* **TO DO**
A – According to the Metal compute notes, which IOAF error code indicates a GPU timeout?
B – Carry on writing the Metal compute notes, picking up right after their last sentence.

··· SOURCE DOCUMENT

The `search` command uses BM25-weighted FTS5 ranking, prioritizing claim text over evidence. The `skill` command returns all 40 metal-compute findings in table format.

## Common Patterns & Quick Answers

**Q: What's the recommended command buffer submission pattern for compute workloads?**
A: Submit one command buffer per frame (max two) with all compute passes as sequential encoders within that buffer. Splitting into many small buffers adds overhead. (Finding #137, verified, Apple docs)

**Q: What's the minimum round-trip time for Metal compute on Apple Silicon?**
A: ~2.5ms minimum due to GPU power cycling. Empty kernel encode + commit + waitUntilCompleted never beats this threshold for small workloads. (Finding #135, verified, WWDC session)

**Q: How does Metal handle GPU command buffer timeouts?**
A: IOAF error code 2 indicates GPU Timeout Error. The watchdog is time-based (not iteration-count), and Metal does NOT expose public API to configure or extend the timeout. (Findings #144-146, high confidence)

**Q: Should I use one MTLCommandQueue or multiple queues for compute?**
A: Single queue executes buffers serially. Multiple queues help when: (1) hiding GPU bubbles by keeping queues full, (2) async upload while compute runs, (3) overlapping readback with next dispatch. Most compute workloads do fine with one queue. (Finding #140, verified, WWDC)

**Q: When should I use indirect command buffers (ICBs)?**
A: ICBs enable GPU-encoded compute dispatches, useful when dispatch parameters are GPU-computed. However, ICB-based kernel chaining still requires separate encoder passes (endEncoding + new encoder), limiting perf gains. (Findings #149-150, verified)

**Q: What's the difference between fences, barriers, and events?**
A: Three sync levels: MTLFence synchronizes across encoders within a command buffer, memoryBarrier(scope:) enforces ordering within a compute encoder, MTLEvent coordinates across command buffers or with CPU. (Findings #141-142, verified)

**Q: How expensive is compute pipeline state creation?**
A: ~1ms for a typical kernel when not cached. Metal caches PSOs automatically. Use pipeline state at init time to avoid frame hitches. (Finding #159, verified)

**Q: What does Metal 4 change about command submission?**
A: Metal 4 introduces MTL4ComputeCommandEncoder (unified compute/blit/acceleration), producer/consumer barriers (replacing fences), command allocators (decouple memory from buffers), and residency sets (now the ONLY way to make resources resident). (Findings #166-170, verified)

**Q: Can I run persistent kernels that loop indefinitely on Metal?**
A: No, true persistent kernels are not feasible due to GPU watchdog timeouts. Recommended pattern is bounded kernel chaining with iteration limits and periodic returns to CPU. (Findings #151-152, high/verified)

**Q: How does MLX create Metal compute pipelines?**
A: MLX calls device->newComputePipelineState() for simple kernels. mx.fast.metal_kernel() creates a NEW Metal library per kernel instantiation. (Findings #171-172, verified)

······
··· GIVEN INFORMATION

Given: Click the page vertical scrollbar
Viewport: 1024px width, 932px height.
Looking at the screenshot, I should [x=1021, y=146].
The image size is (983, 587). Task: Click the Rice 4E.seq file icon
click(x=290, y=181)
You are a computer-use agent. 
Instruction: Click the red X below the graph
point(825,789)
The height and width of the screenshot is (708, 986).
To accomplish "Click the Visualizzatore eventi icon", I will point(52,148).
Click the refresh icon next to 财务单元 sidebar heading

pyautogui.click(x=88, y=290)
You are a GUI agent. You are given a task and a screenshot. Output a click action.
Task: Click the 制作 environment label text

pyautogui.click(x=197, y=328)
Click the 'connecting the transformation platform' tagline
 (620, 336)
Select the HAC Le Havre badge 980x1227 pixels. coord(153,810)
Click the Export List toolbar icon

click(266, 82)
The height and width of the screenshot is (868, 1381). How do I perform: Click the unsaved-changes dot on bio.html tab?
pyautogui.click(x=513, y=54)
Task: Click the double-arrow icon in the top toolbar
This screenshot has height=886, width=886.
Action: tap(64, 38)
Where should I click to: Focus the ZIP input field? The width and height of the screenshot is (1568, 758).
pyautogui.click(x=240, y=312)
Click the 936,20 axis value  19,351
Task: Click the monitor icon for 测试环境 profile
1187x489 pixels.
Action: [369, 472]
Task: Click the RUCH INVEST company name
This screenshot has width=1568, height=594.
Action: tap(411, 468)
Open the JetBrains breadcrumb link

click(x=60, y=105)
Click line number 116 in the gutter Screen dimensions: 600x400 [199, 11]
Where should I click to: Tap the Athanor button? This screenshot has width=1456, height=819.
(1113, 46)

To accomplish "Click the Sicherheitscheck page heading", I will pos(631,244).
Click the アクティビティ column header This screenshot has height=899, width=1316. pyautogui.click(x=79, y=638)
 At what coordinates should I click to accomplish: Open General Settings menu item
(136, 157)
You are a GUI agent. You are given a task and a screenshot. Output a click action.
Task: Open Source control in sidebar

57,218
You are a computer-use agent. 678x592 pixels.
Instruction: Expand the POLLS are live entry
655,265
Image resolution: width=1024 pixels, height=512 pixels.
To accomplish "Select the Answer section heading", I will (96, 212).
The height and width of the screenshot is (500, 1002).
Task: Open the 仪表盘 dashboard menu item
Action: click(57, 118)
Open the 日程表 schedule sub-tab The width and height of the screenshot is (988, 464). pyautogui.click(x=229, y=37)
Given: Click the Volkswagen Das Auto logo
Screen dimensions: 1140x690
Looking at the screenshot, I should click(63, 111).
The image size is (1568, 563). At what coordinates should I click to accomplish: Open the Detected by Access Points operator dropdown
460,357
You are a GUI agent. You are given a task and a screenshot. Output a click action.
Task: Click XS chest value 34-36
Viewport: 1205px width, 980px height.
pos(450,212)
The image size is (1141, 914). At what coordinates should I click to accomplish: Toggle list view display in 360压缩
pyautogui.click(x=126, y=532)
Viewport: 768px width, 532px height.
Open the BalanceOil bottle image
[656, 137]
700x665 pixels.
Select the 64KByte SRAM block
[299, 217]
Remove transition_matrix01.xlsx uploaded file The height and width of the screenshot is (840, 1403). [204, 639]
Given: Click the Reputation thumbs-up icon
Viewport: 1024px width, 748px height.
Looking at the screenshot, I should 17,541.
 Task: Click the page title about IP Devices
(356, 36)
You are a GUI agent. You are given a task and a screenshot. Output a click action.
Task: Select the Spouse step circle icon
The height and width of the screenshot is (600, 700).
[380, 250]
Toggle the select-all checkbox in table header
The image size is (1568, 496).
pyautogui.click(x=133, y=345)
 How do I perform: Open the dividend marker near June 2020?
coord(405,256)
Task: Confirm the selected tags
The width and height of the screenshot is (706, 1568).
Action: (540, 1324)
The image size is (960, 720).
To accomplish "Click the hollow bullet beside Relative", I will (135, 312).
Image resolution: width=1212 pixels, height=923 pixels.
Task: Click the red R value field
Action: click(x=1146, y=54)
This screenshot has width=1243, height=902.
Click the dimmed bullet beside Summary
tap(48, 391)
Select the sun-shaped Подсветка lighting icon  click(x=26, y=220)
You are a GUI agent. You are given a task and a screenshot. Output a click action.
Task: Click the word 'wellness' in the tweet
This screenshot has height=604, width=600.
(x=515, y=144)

······

* **THE ANSWERS**
A – IOAF error code 2

B –
## Understanding Command Buffer Lifecycle

The full Metal command submission path on Apple Silicon:

1. **CPU Encoding**: Create MTLCommandBuffer from MTLCommandQueue, create MTLComputeCommandEncoder from buffer, set pipeline state and resources, encode dispatch commands
2. **Commit**: Call commandBuffer.commit() to enqueue for GPU execution
3. **GPU Execution**: Metal driver submits to GPU firmware, work queued to hardware, threadgroups execute on GPU cores
4. **Completion**: GPU signals completion, completion handlers fire on undefined thread

Critical performance implications:
- Command encoders are "very inexpensive to create" (Apple docs) — transient single-use objects
- Hazard tracking default mode automatically infers dependencies between resources
- Empty kernel dispatch overhead is ~2.5ms minimum even on Apple Silicon
- Multiple compute passes should be sequential encoders in ONE buffer, not many buffers

## Metal 4 Architecture Changes

Metal 4 represents a ground-up redesign focused on ML workloads:

**Unified Encoder**: MTL4ComputeCommandEncoder replaces separate compute/blit encoders, combining all operations in one object.

**Barrier Model**: Producer barriers block subsequent passes until writes complete. Consumer barriers wait for prior writes. Replaces old fence model.

**Command Allocators**: MTL4CommandAllocator decouples command memory allocation from command buffer lifecycle, enabling better memory reuse.

**Residency Sets**: Now the EXCLUSIVE mechanism for making resources resident. setBuffer/setTexture do NOT make resources resident in Metal 4.

**Compiler Separation**: Shader compilation moves from MTLDevice to dedicated MTL4Compiler object, enabling better compilation control.

These changes optimize for tensor-heavy workloads with many small dispatches and frequent resource access.

## Cross-Skill Integration

**With msl-kernels**: Metal compute pipeline executes MSL kernels — understand dispatch dimensions (threads/threadgroup/grid) and how they map to kernel [[thread_position_in_grid]] attributes.

**With gpu-perf**: Command buffer batching, encoder reuse, and sync primitive choice directly impact occupancy and GPU utilization. Performance profiling requires understanding command submission overhead.

**With gpu-silicon**: Apple GPU's TBDR architecture influences how Metal schedules compute work, especially tile-based compute dispatches that run within render encoders.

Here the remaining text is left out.